Bitwarden Self-Hosted Setup: Complete Ubuntu Server Guide

Bitwarden Self-Hosted Setup: Complete Ubuntu Server Guide

Self-hosting Bitwarden gives you complete control over your password vault. Unlike cloud-based services, self-hosted Bitwarden runs on your own infrastructure, meaning your encryption keys never leave your server. This guide walks through installing Bitwarden on Ubuntu using Docker Compose, securing it with HTTPS, and setting up automated backups.

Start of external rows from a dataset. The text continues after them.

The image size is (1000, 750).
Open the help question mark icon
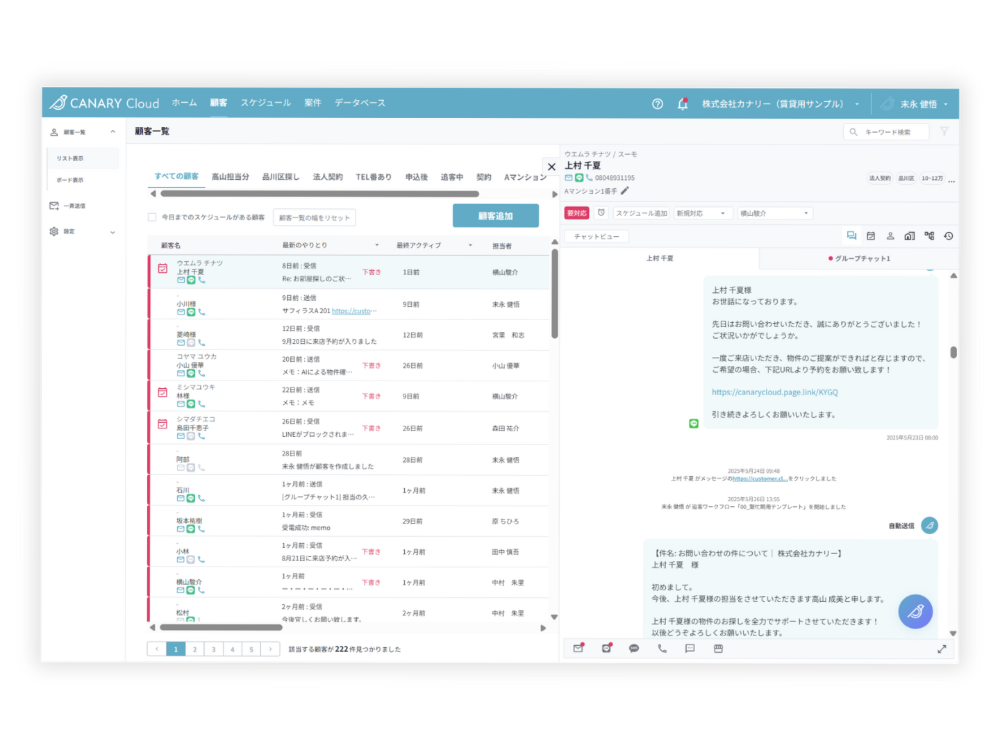coord(657,103)
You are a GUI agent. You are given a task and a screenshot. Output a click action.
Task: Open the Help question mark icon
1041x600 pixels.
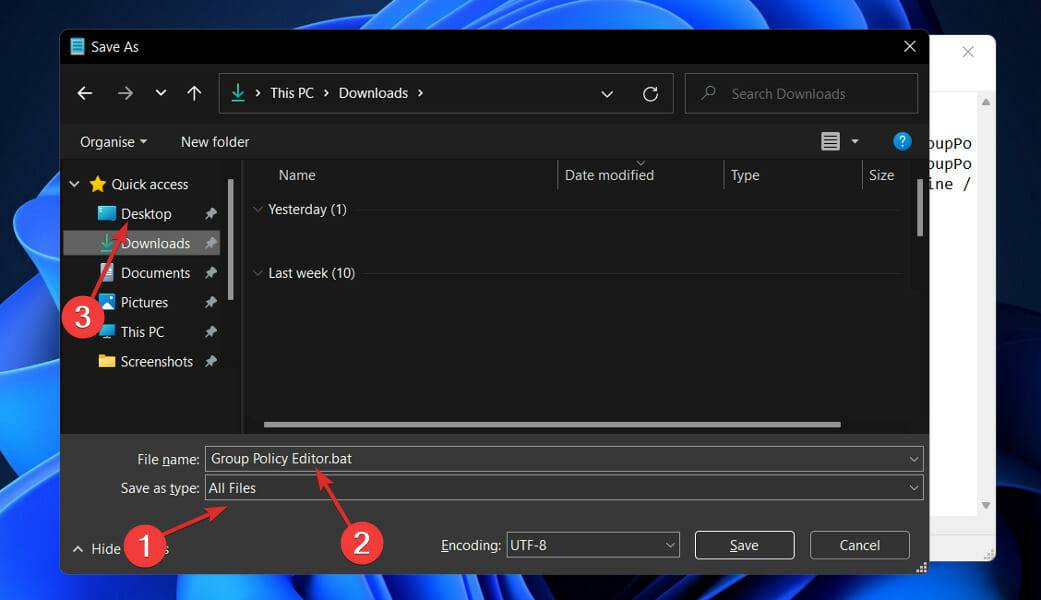click(x=902, y=141)
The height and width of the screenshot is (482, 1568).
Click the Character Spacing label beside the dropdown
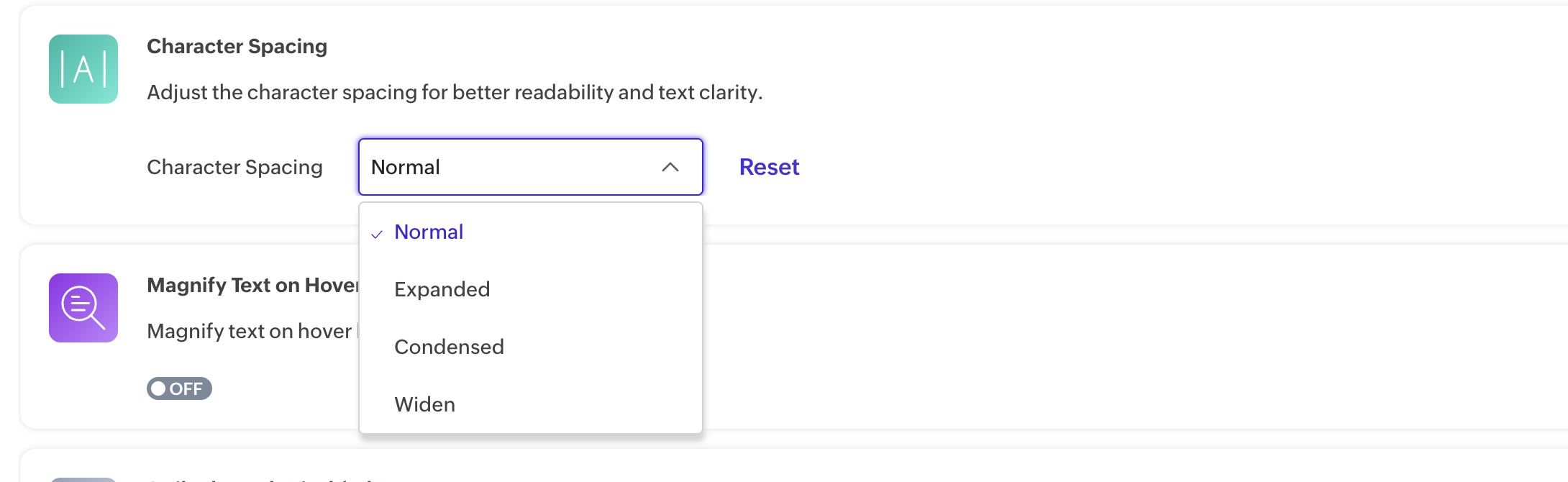click(x=234, y=167)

What You’ll Need Before Starting

  • Ubuntu Server 20.04 LTS or newer (22.04 LTS recommended)
  • Docker and Docker Compose installed
  • A domain name (e.g., passwords.example.com)
  • Root or sudo access to your server
  • Minimum 2GB RAM and 10GB storage for Bitwarden container
  • Open ports 80 and 443 for HTTP/HTTPS traffic

Step 1: Install Docker and Docker Compose

First, update your system packages and install Docker:

sudo apt update && sudo apt upgrade -y
sudo apt install -y docker.io docker-compose git curl wget
sudo systemctl start docker
sudo systemctl enable docker
sudo usermod -aG docker $USER

Verify Docker installation:

docker --version
docker-compose --version

Log out and log back in to apply Docker group changes, or run:

newgrp docker

Step 2: Create Directory Structure and Download Bitwarden

Create a dedicated directory for Bitwarden:

mkdir -p /opt/bitwarden
cd /opt/bitwarden
mkdir -p data logs

Clone the official Bitwarden repository (or download the Docker image directly):

wget https://github.com/bitwarden/server/releases/download/v2024.1.0/docker-compose.yml

Alternatively, create a custom docker-compose.yml file (see Step 3 below).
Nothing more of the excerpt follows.